Though a majority of biologists have refuted these arguments from a scientific standpoint, what matters to rejecters of Darwinism is not that it is bad science, but that it gets away with adopting the appellation of “science” at all–they require no further confirmation to be satisfied. It is for this reason that Coyne’s book may have little effect on those who hold such concrete beliefs.

Tragically, this is even admitted in his Preface, when Coyne writes that, “for those who oppose Darwinism purely as a matter of faith, no amount of evidence will do–theirs is a belief that is not based on reason.” And while Coyne and his colleagues have been forced to address Intelligent Design’s scientific claims head on, they are also obliged to offer commensurate psychological/spiritual rewards for accepting Darwinism over creationism. (My emphasis)

This is undoubtedly their most daunting challenge. Belief in a designer has all the appeal to mystery and security and lazy axiomatic explanation that gave rise to religion in the first place. Darwinism offers the beauty of nature and the pursuit of knowledge. But in the fight for many peoples’ visceral convictions, it is abjectly outgunned. Naturalists can attempt to substitute for their inherent metaphysical bankruptcy until they turn blue, it surely will not satisfy the truly faithful.

Nevertheless, Coyne concludes with a plea to his reader to not give in to the misconception that “accepting evolution will somehow sunder our society, wreck our morality, impel us to behave like beasts, and spawn a new generation of Hitlers and Stalins.” This may be demonstrably true on a broad societal basis, but it is difficult to see how most individual believers, who just aren’t satisfied by the beauty of nature alone, will ever embrace Darwinism entirely–even if it is an indisputable fact. This is unfortunate, but it is certainly no fault of Coyne’s.

This is a common reaction, but I really don’t get it. My job in that book was convincing people that evolution is a scientific fact, not to devise a way to make Darwinism itself satisfy peoples’ “psychological and spiritual needs”. I recognize that this may undermine or dispel peoples’ psychological comfort.
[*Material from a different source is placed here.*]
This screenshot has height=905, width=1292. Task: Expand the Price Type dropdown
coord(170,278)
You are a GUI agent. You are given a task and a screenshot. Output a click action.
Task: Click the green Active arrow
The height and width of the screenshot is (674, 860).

But am I then obliged to tell people how Darwinism itself offers commensurate rewards? I can’t, because for those not caught up in the wonder and majesty of evolution, it won’t give much consolation. I hoped to offer a taste of this wonder, but I am not foolish enough to say that The Origin will replace the Bible. Were Galileo and Copernicus obliged to show people how accepting a heliocentric solar system would give them spiritual comfort?

We find our comfort where we may. All I aimed to do was tell people what is true. Presumably people would prefer to construct their ideology and psychology around the plain facts of the world, but maybe I am wrong.

Richard Dawkins reviews WEIT

February 11, 2009 • 1:30 pm

Well, I have to admit that I’m thrilled (or “chuffed”, as the Brits say). Richard Dawkins has reviewed Why Evolution is True in the Times Literary Supplement (here), and it’s a rave (and long–ca. 3000 words). I didn’t expect Richard to do a review at all (he rarely reviews books), much less to like the book so much. It’s really nice. And, as a bonus, Richard characteristically gives a discussion of what “truth” is in science, and how it is distorted by creationists and relativists.

Richard has now posted his review on  his website, and the comments are accumulating.   Nice original drawings there of the “bee ball” I talk about on WEIT and an amusing rendition of “God’s balls,” one of the more amusing parts of Richard’s review.